I recently met a man named Pete standing at a busy shopping center corner near where I live. I have seen him there for a few weekends now with his sign: "Homeless Looking for Work." Something about seeing him again this weekend compelled me to stop. I parked my car up the street and walked over to give him a Target gift card and my business card. I let him know that I could help him find agencies
in the area that have programs to help people get back on their feet if he wanted to give me a call. He smiled and thanked me and shook my hand. Wanting to know more about his story, I asked if he was living in or from this area. He said he has set up camp in the canyon but really did not want to tell me more. I wished Pete luck and reminded him I could help find an agency in the area that could help. He smiled again and said "Thank you, Melanie" as I crossed the street back to my car.
I thought to myself—why did I do that? What compelled me to stop this time? I actually felt empty walking back to my car instead of feeling filled with happiness for a good deed done. I started thinking about what long-term good that $15 gift card would really do. Besides maybe getting him through a few more days, it wouldn't do much—Pete did not need my money, he needed a job, independence and stability.

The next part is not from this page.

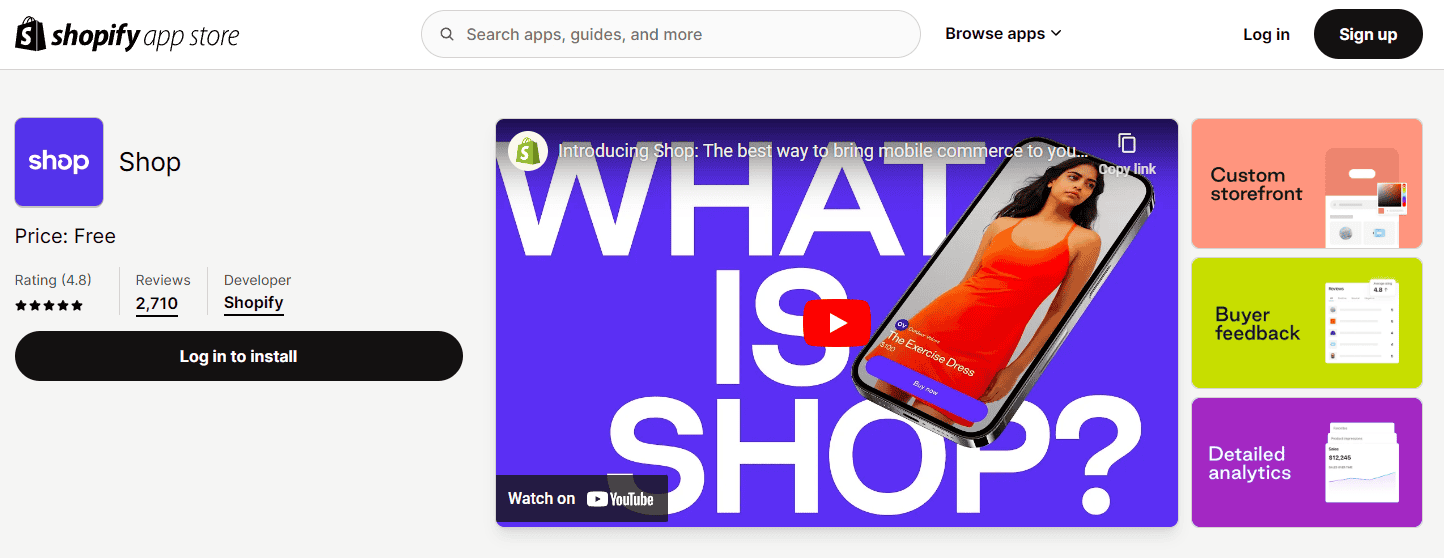Click the Copy link icon on video
Screen dimensions: 1444x558
point(1127,143)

When I got home and walked though my front door I felt sick looking at all the stuff in my house. I couldn't shake the sense of my own powerlessness to "fix" Pete's situation. Whatever factors led to his homelessness were larger than my best intentions as a passerby in his life. Job training, a warm bed, counseling, interview clothes, a phone line for potential employers to reach him at - that was what it would probably take to get him back on his feet, yet realistically, I knew I could never provide all this for him. I wonder how many other more-fortunate people, like me, pass a Pete every day and are too discouraged by their own limitations to reach out.

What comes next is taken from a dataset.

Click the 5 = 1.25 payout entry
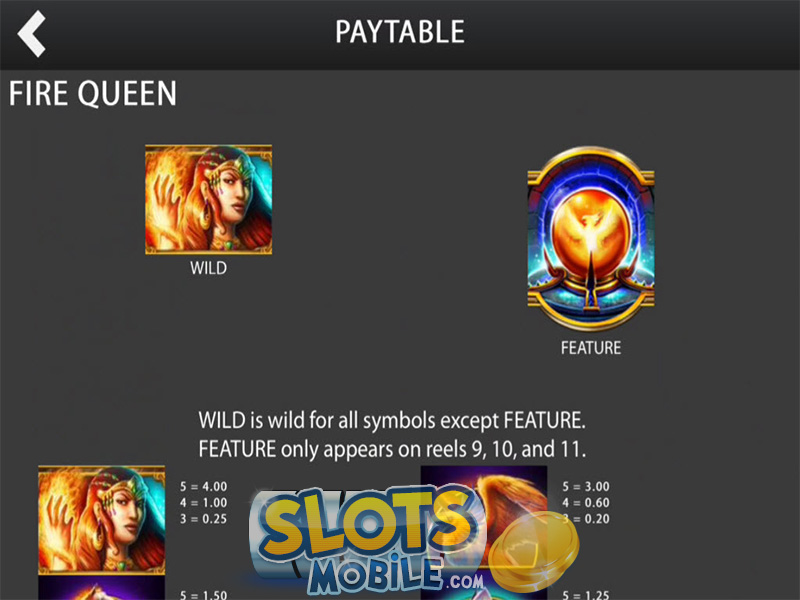The image size is (800, 600). coord(586,594)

Fortunately, there's a strong network of nonprofits around the county that provide what I couldn't. Many of these organizations
are members of the Food Bank, and the money they save by getting food from us allows them the freedom to provide the other social services they specialize in, giving the kind of "hand up" that will provide long-term solutions for OC residents like Pete.
I will probably never know what drove him to that street corner, or whether he decides to utilize some of the services our agencies provide. But knowing that support is out there - and with our help, will continue to be - is what brings me to work each morning.